Intermittent Fasting

When You Eat Is As Important As What You Eat

Some of us have become accustomed to eating all day long. We eat three square meals a day, often with snacks in between. Some of us are late-night eaters, snacking right up until bedtime without ever giving it too much thought. And some of us are emotional eaters, looking to food to help us feel better. Unfortunately many of us, myself included, have learned the hard way that this has been disastrous for our health and our weight!

Intermittent Fasting To The Rescue

When people think of fasting, they sometimes imagine (with dread!) endless days of painful starvation, with only water to sustain them. But the truth is that there are many different ways to fast. Intermittent fasting (IF) is a super-important and useful tool that will help you lose weight and improve your health.

With IF, you begin by decreasing the window of time in which you eat each day. You can ease into it by starting slowly, or you may decide to dive right in and jump start the process. Regardless of which method you choose, there are a couple of “rules” (or shall we call them “strong suggestions”?) you should observe in order see the most successful.

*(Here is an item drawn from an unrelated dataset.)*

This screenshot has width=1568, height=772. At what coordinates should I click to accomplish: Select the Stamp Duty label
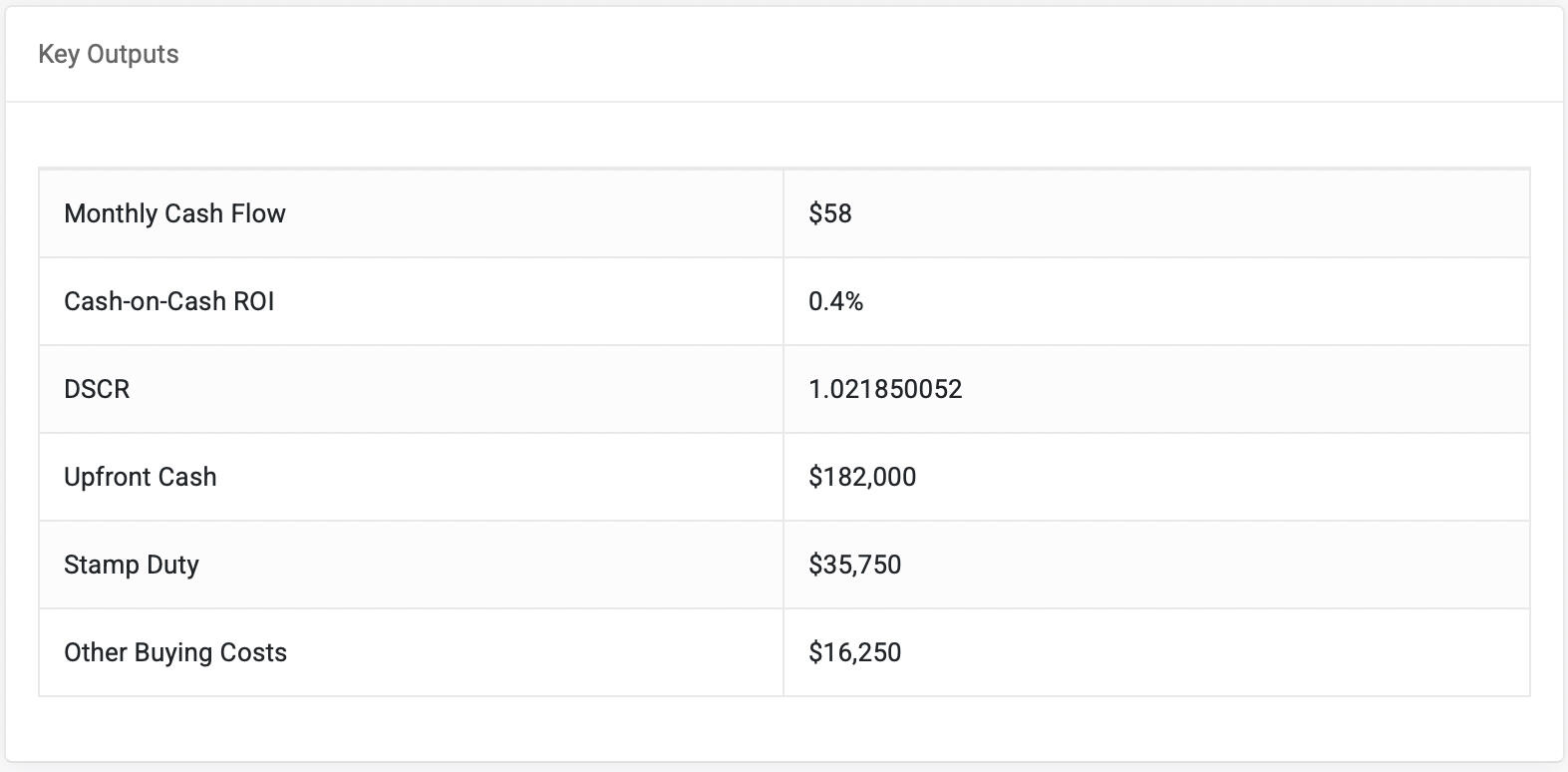132,565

Eating late at night should ideally be one of the first things you eliminate. When you eat too close to bedtime, your body doesn’t have enough time to completely digest your food. It also doesn’t need the energy that food provides, so all those unused calories get stored as – you guessed it – fat. So start by getting into the habit of having your last meal or snack at least three hours before bedtime.

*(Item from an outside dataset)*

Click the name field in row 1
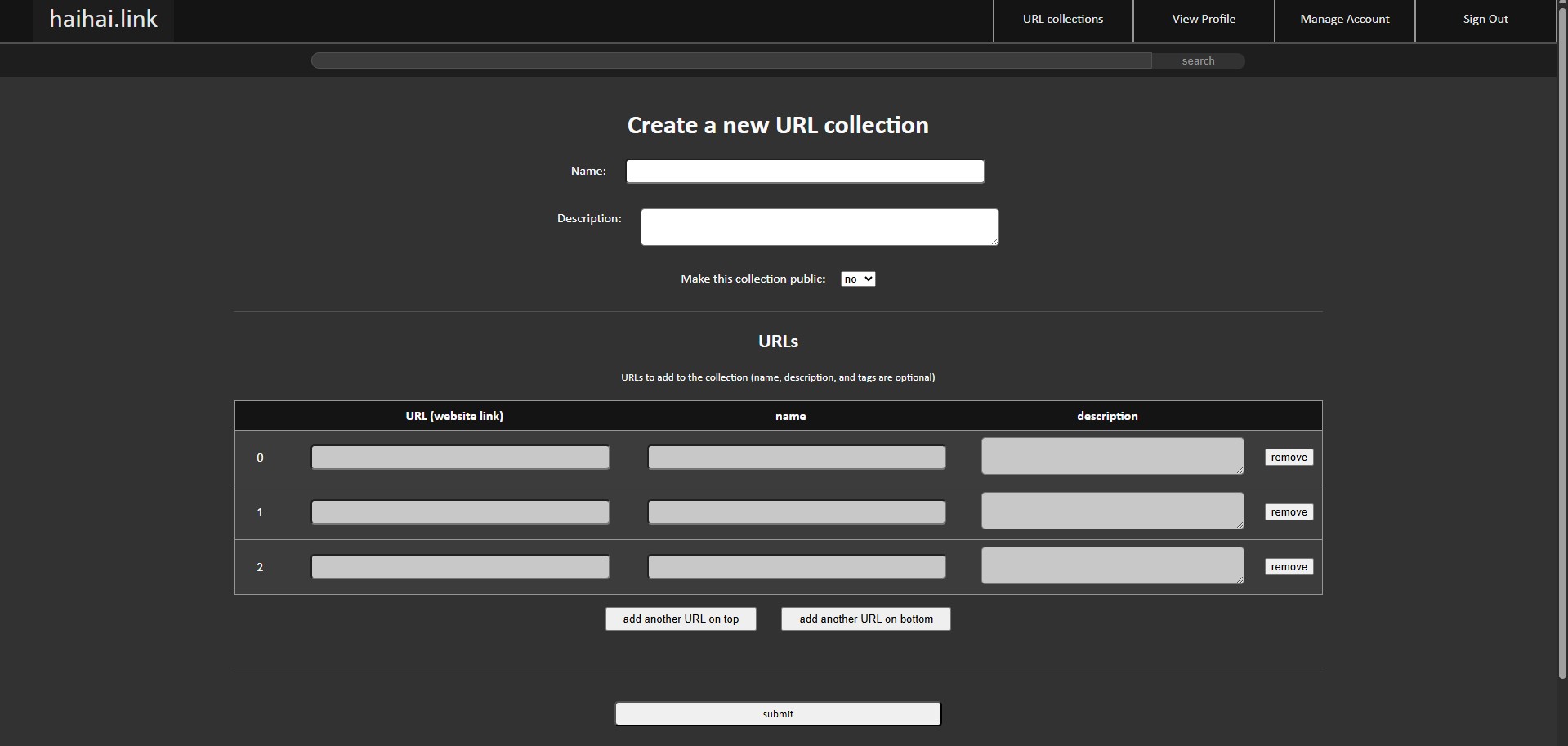 (x=796, y=512)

The next thing you’ll want to do is to reduce the number of meals you eat each day from three to two, and begin compressing the window of time in which you eat them. Begin by decreasing the time frame by a little each week or every few days, whatever you feel works best for you. Your end goal should be to eat all your food within a 6-8 hour window each day.

Going for extended periods of time without food has numerous health benefits. Your blood sugar begins to stabilize; excess glucose is depleted, and your body starts producing ketones and burning fat instead (say it with me … weight loss!). Fasting allows your entire body to rest, recharge and repair itself by activating its natural cleansing processes. Contrary to popular belief, fasting will not put your body into starvation mode – in fact, it actually increases your metabolism – and you will feel less, not more hungry as your body begins to burn fat. Be sure that healthy fats make up at least 70% of your daily diet, as this will help keep you from feeling hungry.

Pay attention to what your body is telling you during this time. If you are experiencing a lot of unpleasant symptoms, it’s ok to take things a little more slowly. Remember that this is not a race. You are doing this for YOU, so you want to do everything you can to make sure the changes you’re making will become a permanent part of your life and your self-care.